Daniel Greenfield wrote Capitalism: A Hate Story in his blog, The Sultan Knish, 2/27/13.


The traditional image of the anti-capitalist as a ragamuffin who dies of consumption in his garret has always been at odds with the real image of the anti-capitalist as a rich man or the son of a rich man. When Obama launched his big push for higher taxes, he enlisted as his ally none other than the richest man in the country. And when Occupy Wall Street’s demographics were broken down, the courageous opponents of capitalism turned out to be the sons and daughters of the upper class.
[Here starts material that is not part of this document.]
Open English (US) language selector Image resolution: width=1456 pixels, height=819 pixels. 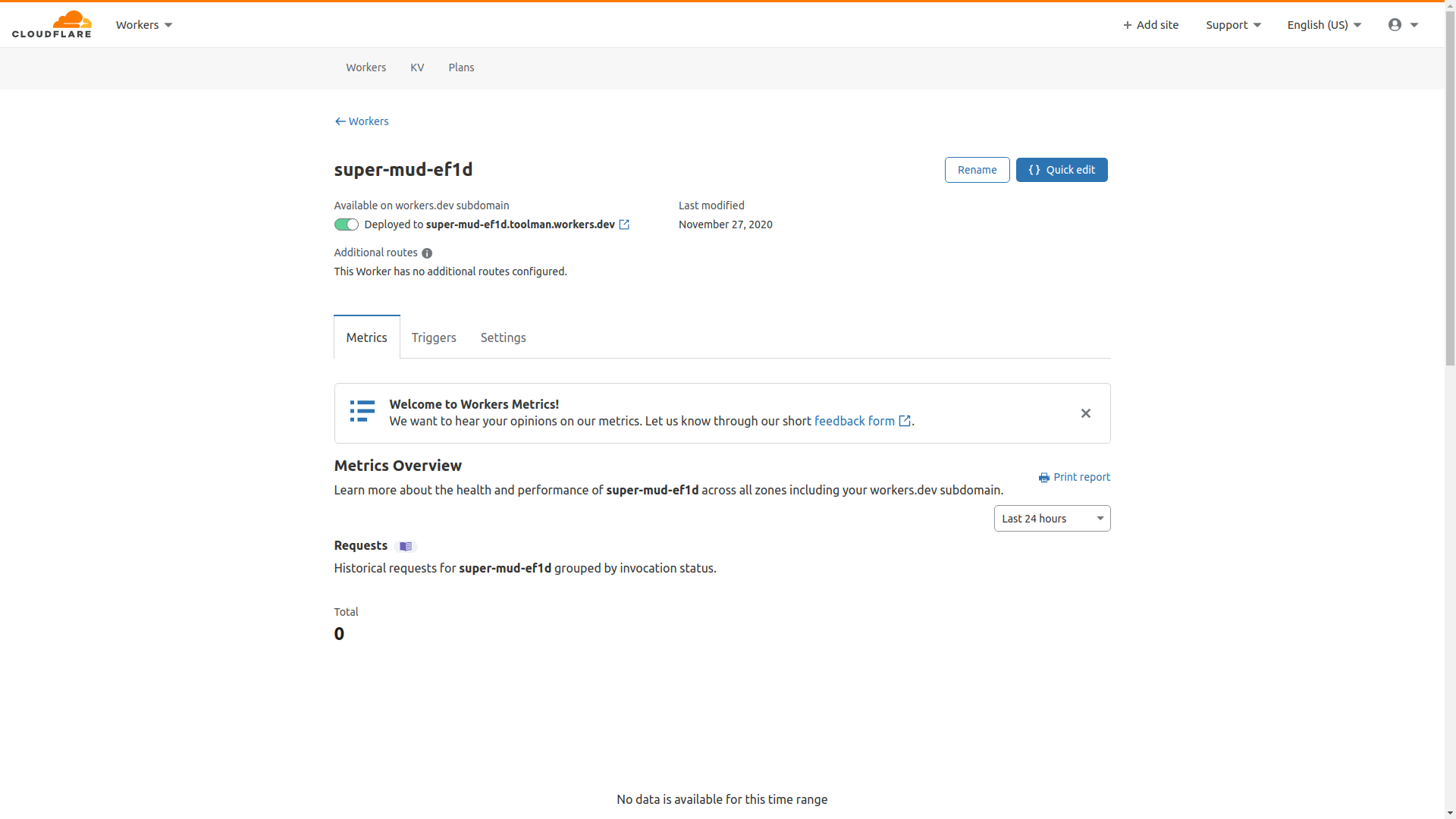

This sort of thing isn’t a surprise, it’s history. Lenin’s father was a nobleman. Cuba’s dictator attended Castro’s wedding. The man of the people is rather often stuck at the bottom of the top of the pole. The people who make revolutions are not the dispossessed, but those who are close enough to see what power really looks like, but have no hope of wielding absolute power unless they enlist the mob. They are close enough to see the throne, but not close enough to non-violently sit down in it.

It’s a class war being waged by billionaires against people earning six figures a year. It’s millionaires making movies for profit using workers to denounce the practice of making things for profit using workers.
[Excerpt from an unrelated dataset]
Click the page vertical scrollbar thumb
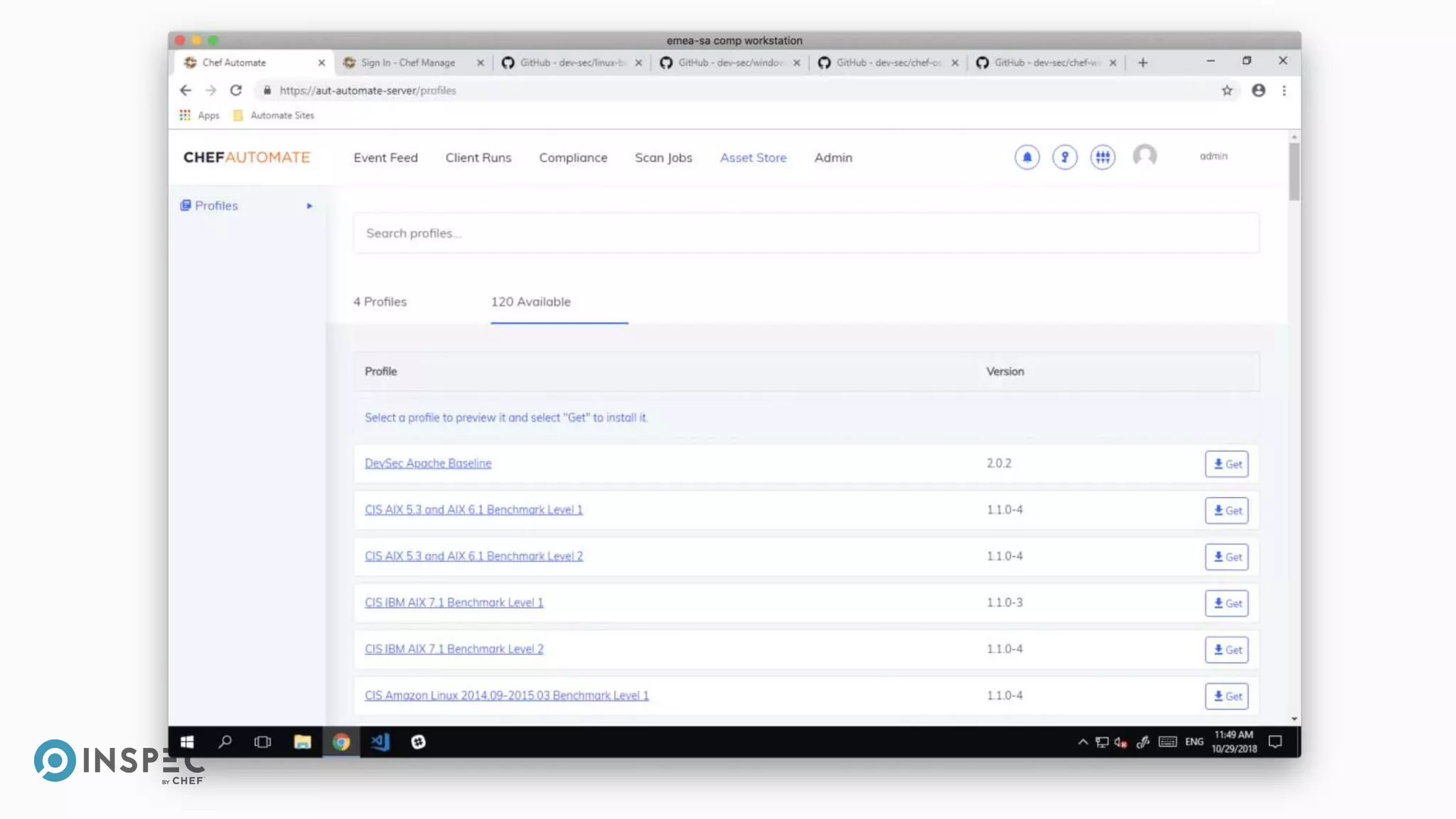pos(1294,171)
The middle class wasn’t wiped out by the individual accumulation of wealth, but by the political accumulation of wealth and power. The shift from capitalism to socialism means that the poor live better than they used to, but that they have nowhere to go. And that the middle class is on the road to joining them in a society with a small upper class and a huge lower class that is somehow meant to subsidize its own government benefits. The capitalist ladder over which millions could swarm has been traded in for a socialist elevator that takes you to the top floor if you denounce capitalism often enough, but mostly never goes anywhere.

Rather than a society of aspiring merchants and builders, we instead have a society of beggars and philosopher-kings. The beggars are expected to be angry and the philosopher-kings are expected to be charitable. Eventually the philosopher-kings will expect the beggars to work for very little in exchange for that charity and the beggars will find that social justice protests don’t work well against machine gun nests. Some might think that’s conspiracy, but it’s mostly just history. –

See more at: http://sultanknish.blogspot.com/2013/02/capitalism-hate-story.html#sthash.i3Ze1ezE.dpuf


When those who seek power to better our lives use that power to live like kings, their hypocrisy goes unchecked. Political self interest serves us worse than economic self interest.  True liberals would challenge the dangerous accumulation of power in government.  When they grant power to further their aims they fail to visualize that same power used against them. Yet history is filled with this sequence.